EXTRACTED MATERIAL:
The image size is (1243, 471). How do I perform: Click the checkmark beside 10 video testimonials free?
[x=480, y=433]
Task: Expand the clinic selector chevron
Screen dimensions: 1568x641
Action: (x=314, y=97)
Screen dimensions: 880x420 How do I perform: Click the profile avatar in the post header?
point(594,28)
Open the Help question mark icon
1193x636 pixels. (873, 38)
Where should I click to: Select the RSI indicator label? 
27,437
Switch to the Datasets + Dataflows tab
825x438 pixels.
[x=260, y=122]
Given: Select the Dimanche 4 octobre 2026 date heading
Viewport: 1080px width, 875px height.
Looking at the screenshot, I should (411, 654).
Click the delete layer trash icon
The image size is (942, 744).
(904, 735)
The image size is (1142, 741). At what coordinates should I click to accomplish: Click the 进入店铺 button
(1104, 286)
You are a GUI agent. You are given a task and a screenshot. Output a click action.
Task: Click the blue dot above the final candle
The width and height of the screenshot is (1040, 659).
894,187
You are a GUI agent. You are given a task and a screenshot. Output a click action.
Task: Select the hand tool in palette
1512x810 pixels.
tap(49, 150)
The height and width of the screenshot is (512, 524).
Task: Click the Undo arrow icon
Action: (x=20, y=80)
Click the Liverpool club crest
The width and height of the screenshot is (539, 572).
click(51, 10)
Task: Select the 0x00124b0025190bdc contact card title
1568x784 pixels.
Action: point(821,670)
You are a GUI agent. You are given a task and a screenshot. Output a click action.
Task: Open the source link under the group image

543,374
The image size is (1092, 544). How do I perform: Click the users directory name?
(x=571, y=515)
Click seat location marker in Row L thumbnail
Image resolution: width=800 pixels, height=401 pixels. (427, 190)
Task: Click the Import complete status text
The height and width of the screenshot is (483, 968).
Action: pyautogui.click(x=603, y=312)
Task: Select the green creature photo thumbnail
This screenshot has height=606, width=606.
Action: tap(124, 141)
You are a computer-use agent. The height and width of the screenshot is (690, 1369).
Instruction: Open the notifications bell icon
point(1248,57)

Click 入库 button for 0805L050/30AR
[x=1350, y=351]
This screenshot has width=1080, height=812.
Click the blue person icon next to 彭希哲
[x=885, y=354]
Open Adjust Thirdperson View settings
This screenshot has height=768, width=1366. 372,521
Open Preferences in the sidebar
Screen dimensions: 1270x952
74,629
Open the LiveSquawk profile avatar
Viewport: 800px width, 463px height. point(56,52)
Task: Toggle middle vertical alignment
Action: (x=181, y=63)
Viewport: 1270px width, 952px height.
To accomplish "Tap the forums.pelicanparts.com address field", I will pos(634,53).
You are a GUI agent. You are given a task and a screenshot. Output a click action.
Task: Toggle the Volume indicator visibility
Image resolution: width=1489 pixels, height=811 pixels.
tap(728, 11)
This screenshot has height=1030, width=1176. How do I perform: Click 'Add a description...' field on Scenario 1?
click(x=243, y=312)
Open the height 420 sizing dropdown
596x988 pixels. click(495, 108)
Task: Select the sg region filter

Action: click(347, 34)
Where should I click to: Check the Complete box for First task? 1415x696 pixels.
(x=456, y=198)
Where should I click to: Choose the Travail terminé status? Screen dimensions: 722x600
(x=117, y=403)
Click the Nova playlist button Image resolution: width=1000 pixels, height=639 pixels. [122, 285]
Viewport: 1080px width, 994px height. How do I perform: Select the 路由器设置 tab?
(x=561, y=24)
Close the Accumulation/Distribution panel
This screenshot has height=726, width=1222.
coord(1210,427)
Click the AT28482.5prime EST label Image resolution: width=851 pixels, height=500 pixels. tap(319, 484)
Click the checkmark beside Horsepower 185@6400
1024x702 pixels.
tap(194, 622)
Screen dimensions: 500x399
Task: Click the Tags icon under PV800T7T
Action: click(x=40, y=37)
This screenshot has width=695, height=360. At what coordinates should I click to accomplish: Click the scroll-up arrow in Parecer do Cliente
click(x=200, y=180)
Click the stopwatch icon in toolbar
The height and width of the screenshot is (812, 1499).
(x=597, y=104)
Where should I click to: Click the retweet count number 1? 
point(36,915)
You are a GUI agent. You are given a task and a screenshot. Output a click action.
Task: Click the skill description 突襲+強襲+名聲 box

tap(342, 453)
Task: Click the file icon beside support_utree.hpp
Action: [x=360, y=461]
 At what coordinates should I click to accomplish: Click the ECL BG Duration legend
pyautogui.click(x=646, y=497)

WHAT IS EXPECTED: Reproduce word for word the material above, starting with the line that has "Where should I click to: Check" and stopping after the line that has "Click the Nova".

FINISHED TASK:
Where should I click to: Check the Complete box for First task? 1415x696 pixels.
(x=456, y=198)
Where should I click to: Choose the Travail terminé status? Screen dimensions: 722x600
(x=117, y=403)
Click the Nova playlist button Image resolution: width=1000 pixels, height=639 pixels. [122, 285]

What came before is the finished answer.